Transcreva, da entrevista sobre violência sexual contra crianças e adolescentes, o trecho que começa em "Luciana Temer não" e vai até "até 18 anos...", sem alterar nenhuma palavra.

**TEXTO DE LEITURA:**
★ ★ ★ ★ ★ ★ ★

'Somos uma sociedade permissiva com violência sexual de crianças e adolescentes', diz Luciana Temer

Presidente do Instituto Liberta trabalha para que o assunto seja visível não apenas na imprensa, mas nas escolas, nas famílias e, principalmente, nos órgãos públicos

Por: Arminda Augusto & Editora-chefe &  -  30/08/20  -  22:32
Luciana Temer é presidente do Instituto Liberta
Luciana Temer é presidente do Instituto Liberta   Foto: GABRIELA BILÓ/ESTADÃO CONTEÚDO

A entrevista com Luciana Temer, presidente do Instituto Liberta, durou uma hora, intervalo de tempo em que, estatisticamente, ao menos quatro crianças e adolescentes são abusadas sexualmente no Brasil. É com dados assim que o instituto, criado há quatro anos, trabalha para dar voz a um tema que só ganha a mídia quando acontecem casos como o da menina do Espírito Santo, grávida aos 10 anos, vítima de estupro por parte do tio.


Luciana Temer não sai da mídia nas últimas duas semanas, mas trabalha para que o assunto seja visível permanentemente não apenas na imprensa, mas nas escolas, nas famílias e, principalmente, nos órgãos públicos, onde faltam políticas específicas para lidar com essa questão. 


Qual a diferença entre abuso sexual e exploração sexual de crianças e adolescentes?


Popularmente, falamos em abuso e prostituição infantil. Quando as pessoas falam em abuso estão se referindo a um crime previsto no Código Penal chamado estupro de vulnerável, que é manter qualquer tipo de ato sexual com crianças e adolescentes de zero a 14 anos. A pena prevista é até 15 anos de prisão. O outro crime previsto no código é a exploração sexual, com o recorte de 14 a 18 anos. Se um adulto paga para fazer sexo com uma menina ou menino até 18 anos...

★ ★ ★ ★ ★ ★ ★

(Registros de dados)
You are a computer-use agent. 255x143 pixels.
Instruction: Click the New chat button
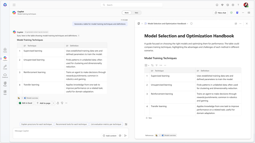pyautogui.click(x=220, y=13)
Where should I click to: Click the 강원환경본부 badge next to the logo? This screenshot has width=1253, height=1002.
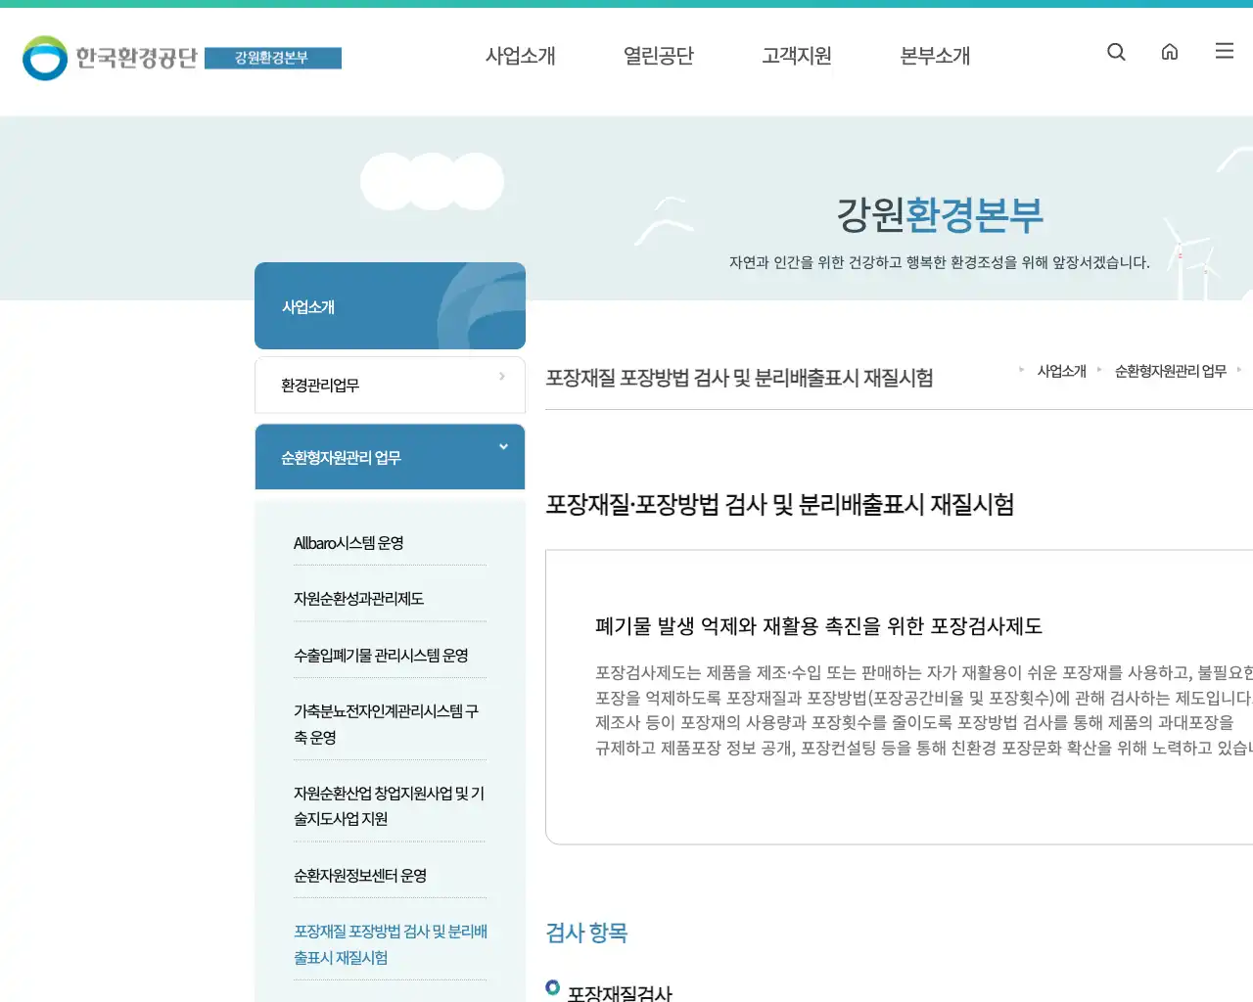pos(273,58)
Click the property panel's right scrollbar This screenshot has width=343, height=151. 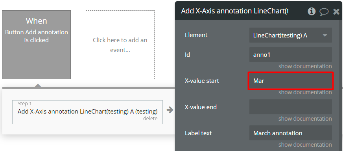(341, 86)

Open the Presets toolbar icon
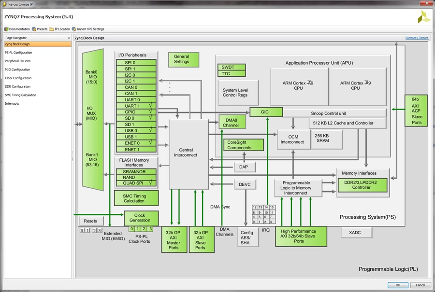coord(34,29)
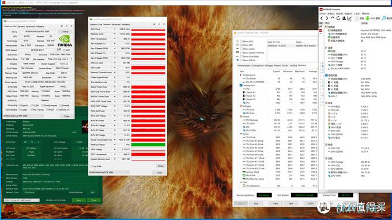Open the AIDA64 graph chart icon
Screen dimensions: 392x220
(349, 18)
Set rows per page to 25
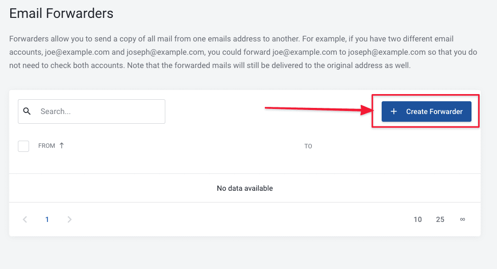 [440, 219]
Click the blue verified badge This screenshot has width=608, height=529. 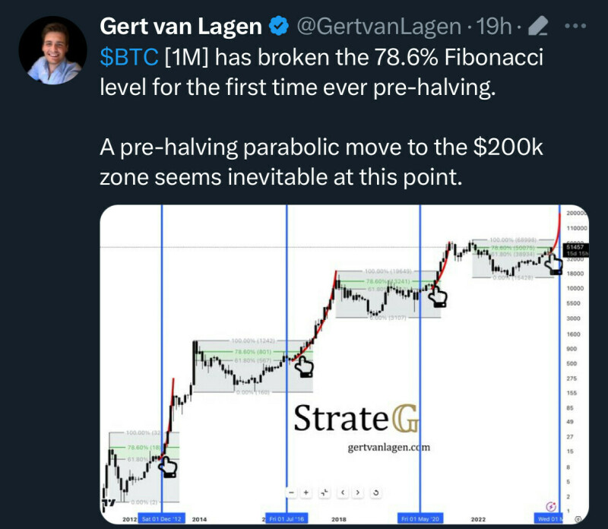(x=279, y=27)
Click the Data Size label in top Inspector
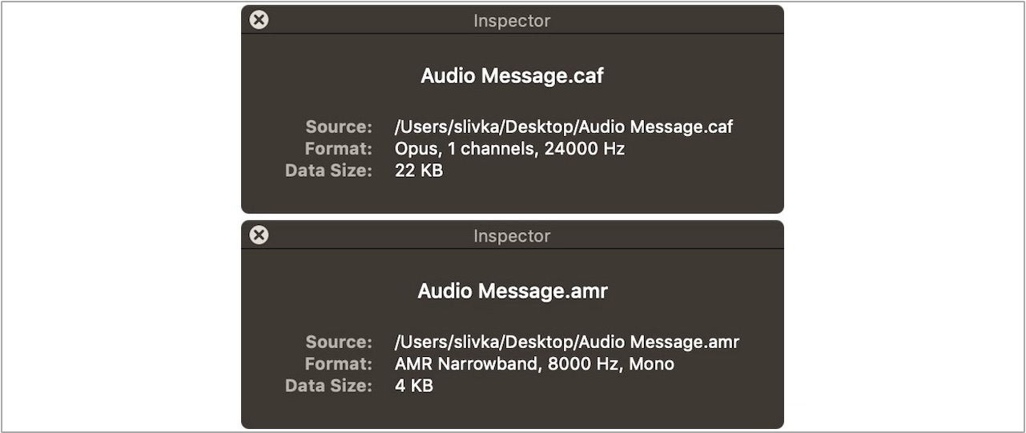This screenshot has width=1026, height=433. click(x=329, y=170)
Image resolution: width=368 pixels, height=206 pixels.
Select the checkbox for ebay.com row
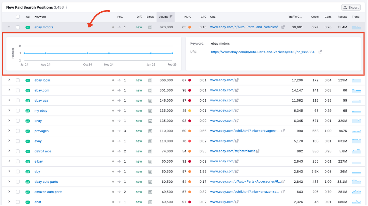click(x=18, y=90)
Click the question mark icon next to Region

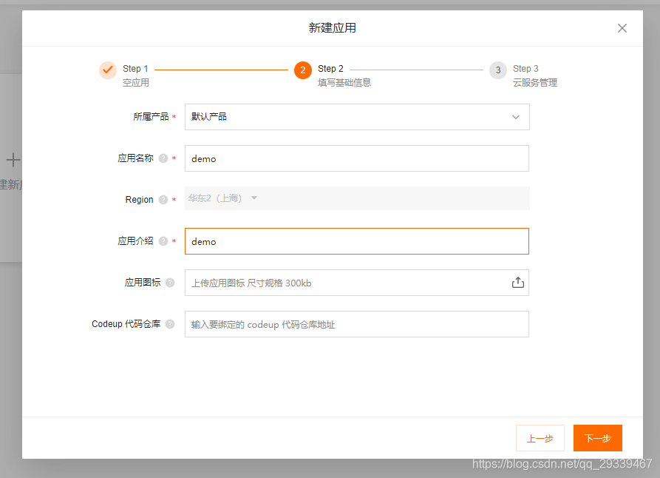pyautogui.click(x=163, y=198)
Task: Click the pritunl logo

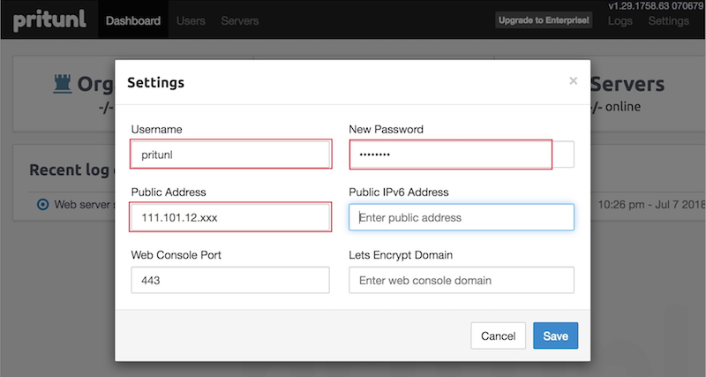Action: (49, 19)
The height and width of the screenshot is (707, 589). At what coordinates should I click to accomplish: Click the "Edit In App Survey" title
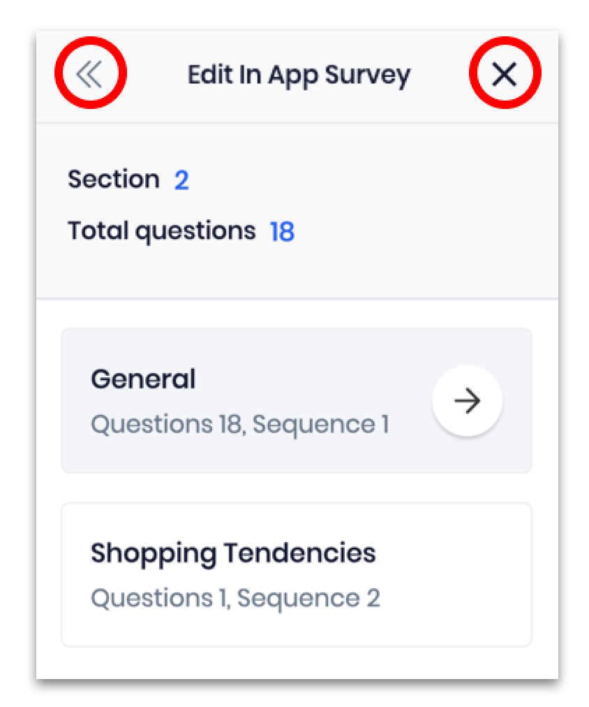click(299, 74)
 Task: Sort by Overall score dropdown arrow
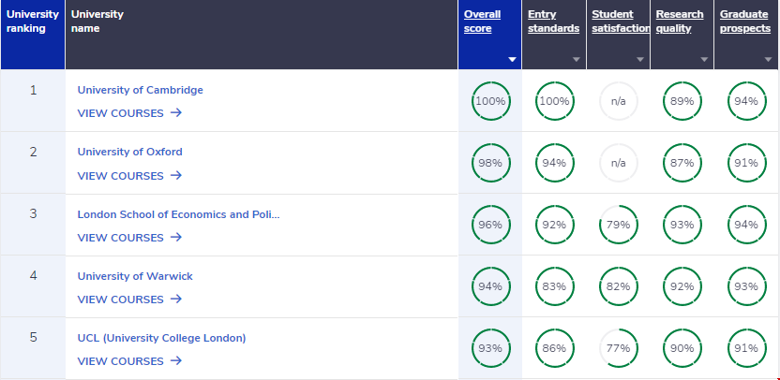pyautogui.click(x=512, y=59)
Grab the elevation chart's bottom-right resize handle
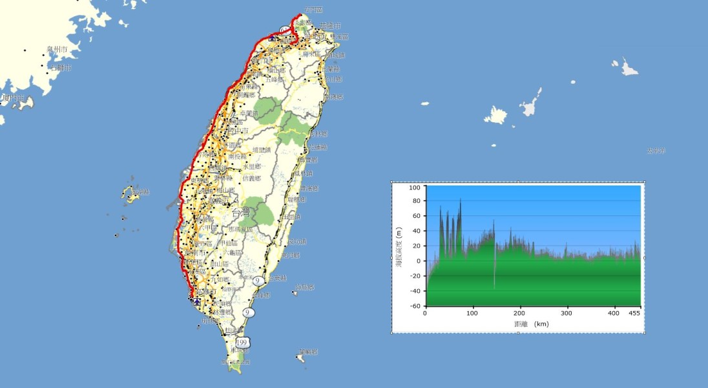 (x=644, y=332)
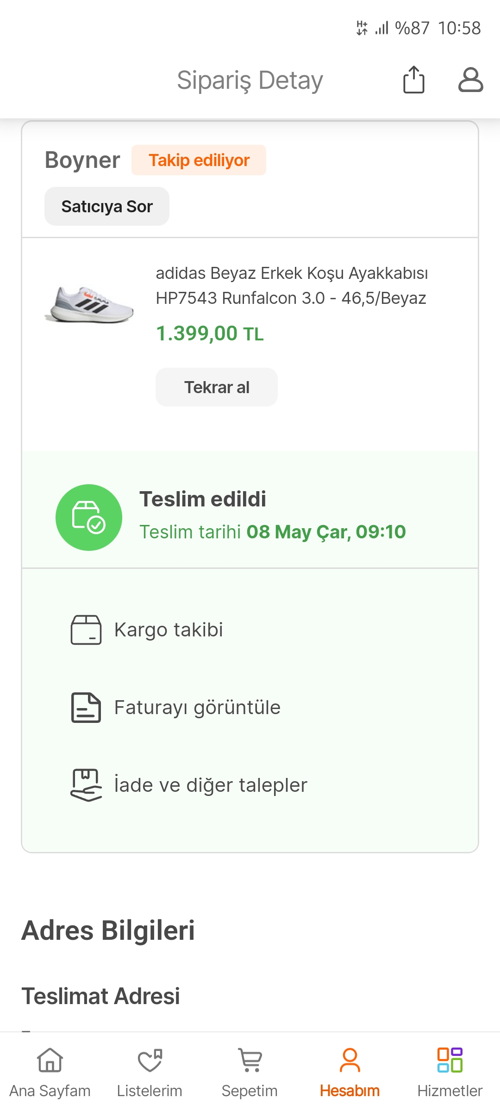This screenshot has height=1110, width=500.
Task: Open the Hizmetler tab
Action: tap(450, 1072)
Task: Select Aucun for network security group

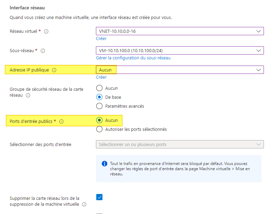Action: pyautogui.click(x=99, y=88)

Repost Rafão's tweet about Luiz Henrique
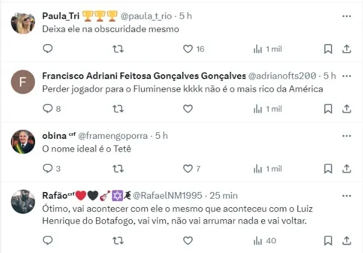118,240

★ ★ ★ ★ ★ ★ ★

**RESPOSTA AO EXERCÍCIO:**
Luciana Temer não sai da mídia nas últimas duas semanas, mas trabalha para que o assunto seja visível permanentemente não apenas na imprensa, mas nas escolas, nas famílias e, principalmente, nos órgãos públicos, onde faltam políticas específicas para lidar com essa questão. 


Qual a diferença entre abuso sexual e exploração sexual de crianças e adolescentes?


Popularmente, falamos em abuso e prostituição infantil. Quando as pessoas falam em abuso estão se referindo a um crime previsto no Código Penal chamado estupro de vulnerável, que é manter qualquer tipo de ato sexual com crianças e adolescentes de zero a 14 anos. A pena prevista é até 15 anos de prisão. O outro crime previsto no código é a exploração sexual, com o recorte de 14 a 18 anos. Se um adulto paga para fazer sexo com uma menina ou menino até 18 anos...